Isolating the past 12 months, houses are up 11.0% ($93,552) and units 6.9% ($41,789).

CoreLogic says the acceleration in house prices stems from a desire for greater space and a willingness to move further from city centres.

With the current significant demand for rental houses across Australia, investors will now also need to factor in their potential capital gains increases in comparison with apartments, which have been a traditional investor favourite.  
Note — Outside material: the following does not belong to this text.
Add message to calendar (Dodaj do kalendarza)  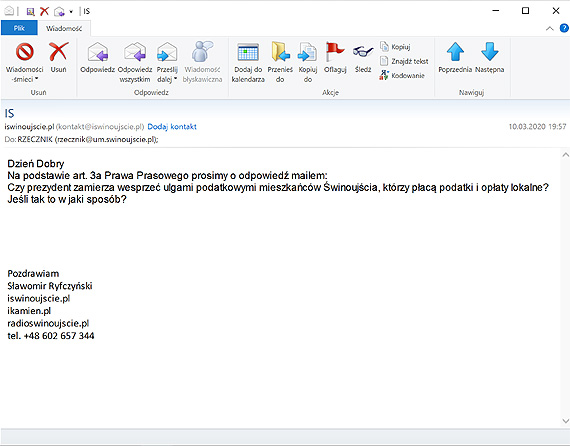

This checklist offers a number of considerations for investors who may be looking to buy a house to rent out. 

Location

Any rental property in the city needs easy access to employment, schools, transportation and amenities such as cafes, restaurants and shops.

Research

Use market data and a trusted agent to forecast whether a potential rental house will likely deliver a capital gain that will satisfy your portfolio strategy.

Quality

Spend time assessing the state of the property. A thorough inspection will indicate any structural issues and required repairs. It’s worth assessing the plumbing and electrics, too. Even though you’ll likely have a property management team supporting you, no investor has time for a “money pit”.

Rent 

Talk to a property manager about the prospective rental income the house would command. You’ll be looking for a yield of 5% or more.

Tenant profile

It’s good to have an understanding of the tenants you’d likely attract. It’s always best to find families or couples committed to the area. This avoids periods where your rental property might sit empty, losing revenue.

Seek advice

We always recommend investors take professional financial advice before committing to a new property. You should understand the tax implications of rental income, property depreciation and potential deductions.

NOTE: The information in this article is general in nature and provided as a market overview only. Always consult your financial advisor or accountant for advice specific to your personal circumstances.